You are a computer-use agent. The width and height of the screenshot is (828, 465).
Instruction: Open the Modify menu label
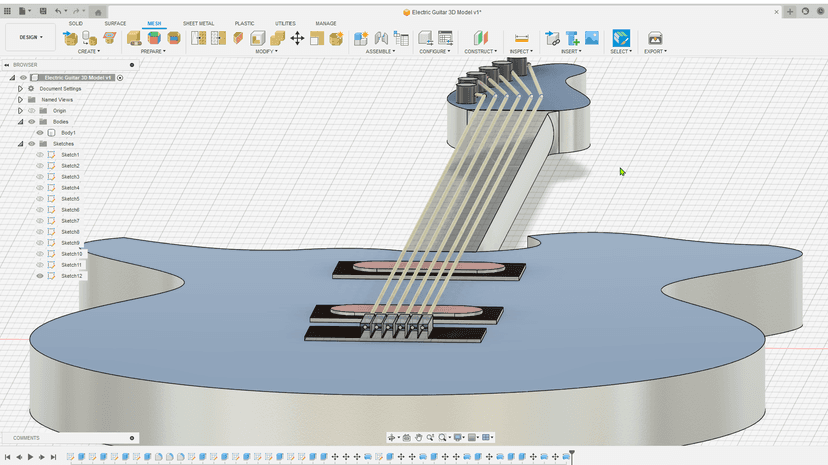[266, 51]
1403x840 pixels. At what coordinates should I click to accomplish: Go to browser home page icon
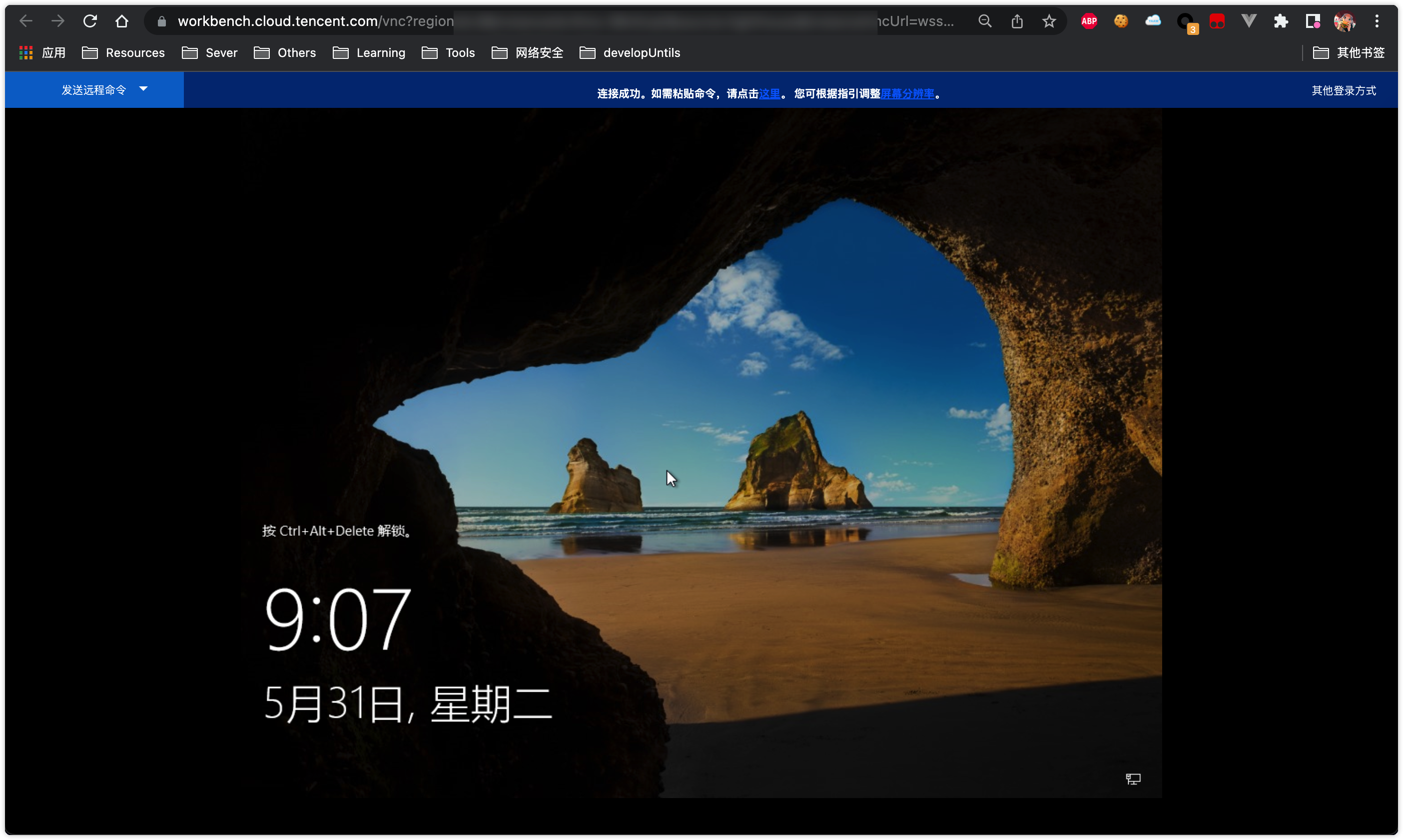pos(122,21)
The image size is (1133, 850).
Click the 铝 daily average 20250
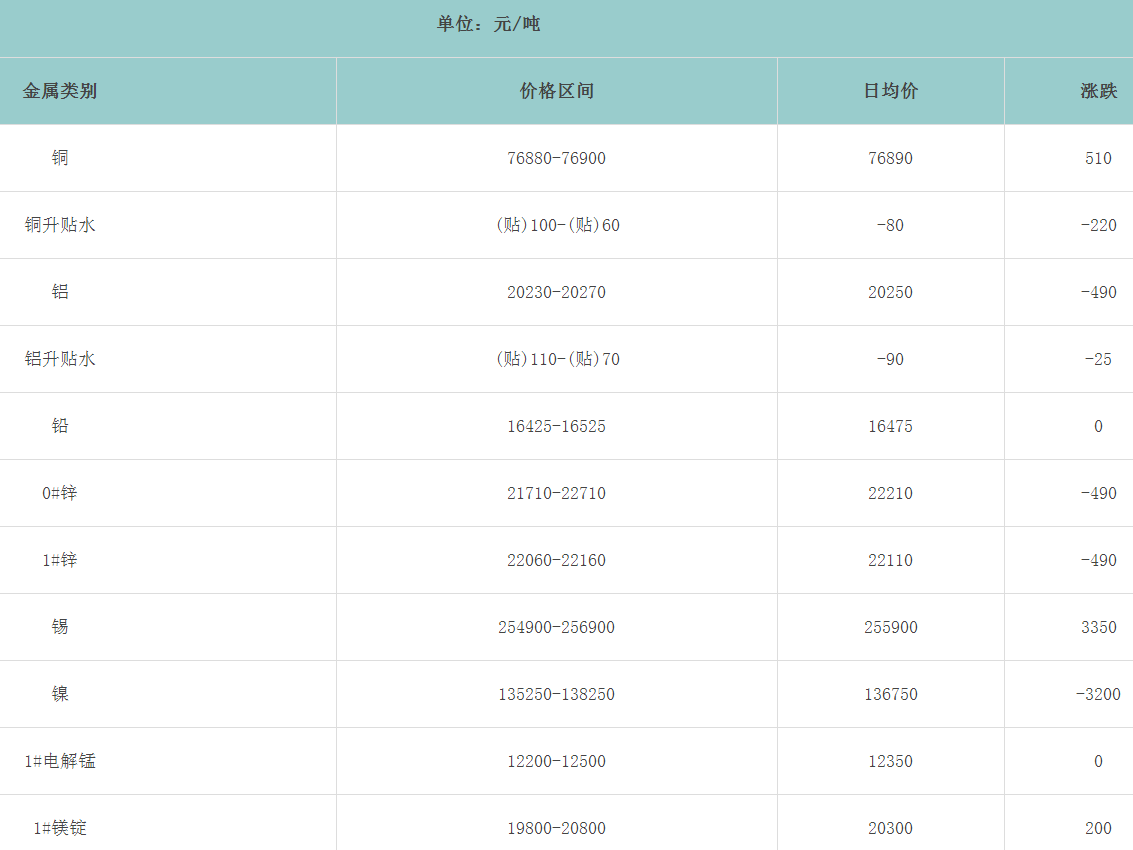click(890, 292)
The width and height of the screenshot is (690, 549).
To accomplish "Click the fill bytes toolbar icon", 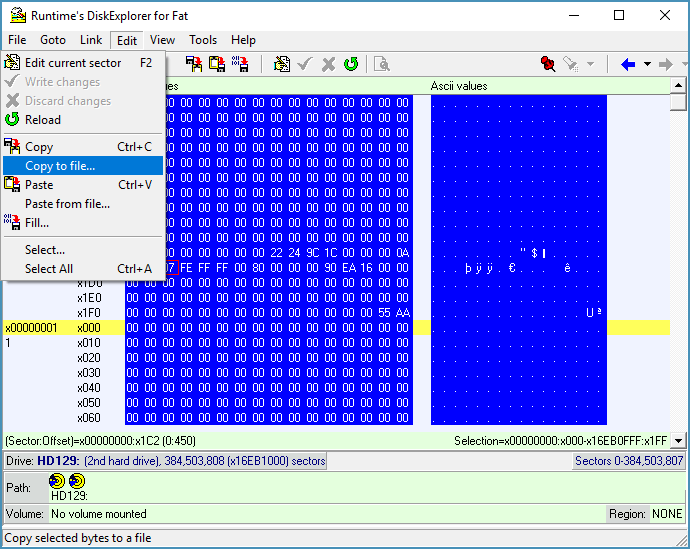I will (x=240, y=64).
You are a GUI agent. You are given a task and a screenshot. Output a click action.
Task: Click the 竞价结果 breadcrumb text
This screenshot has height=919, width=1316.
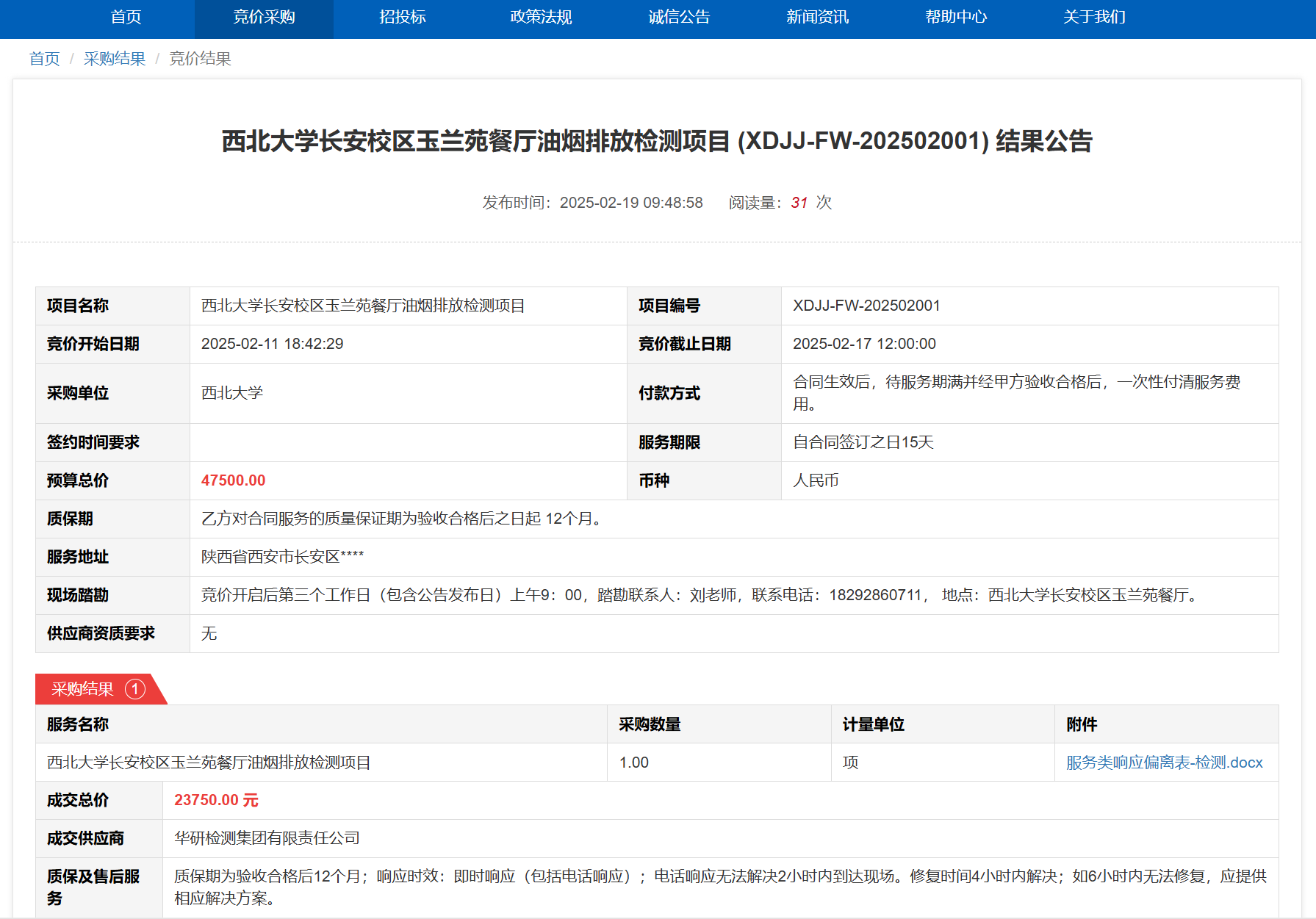click(x=200, y=59)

*-*-*

[EXERCISE REQUIREMENTS] Copy out the records word for word, starting at the line that contains "You are a GUI" and going through the end of the records. Leave out the pictures.

[COMPLETED EXERCISE]
You are a GUI agent. You are given a task and a screenshot. Output a click action.
Task: Click the 竞价结果 breadcrumb text
This screenshot has height=919, width=1316.
click(x=200, y=59)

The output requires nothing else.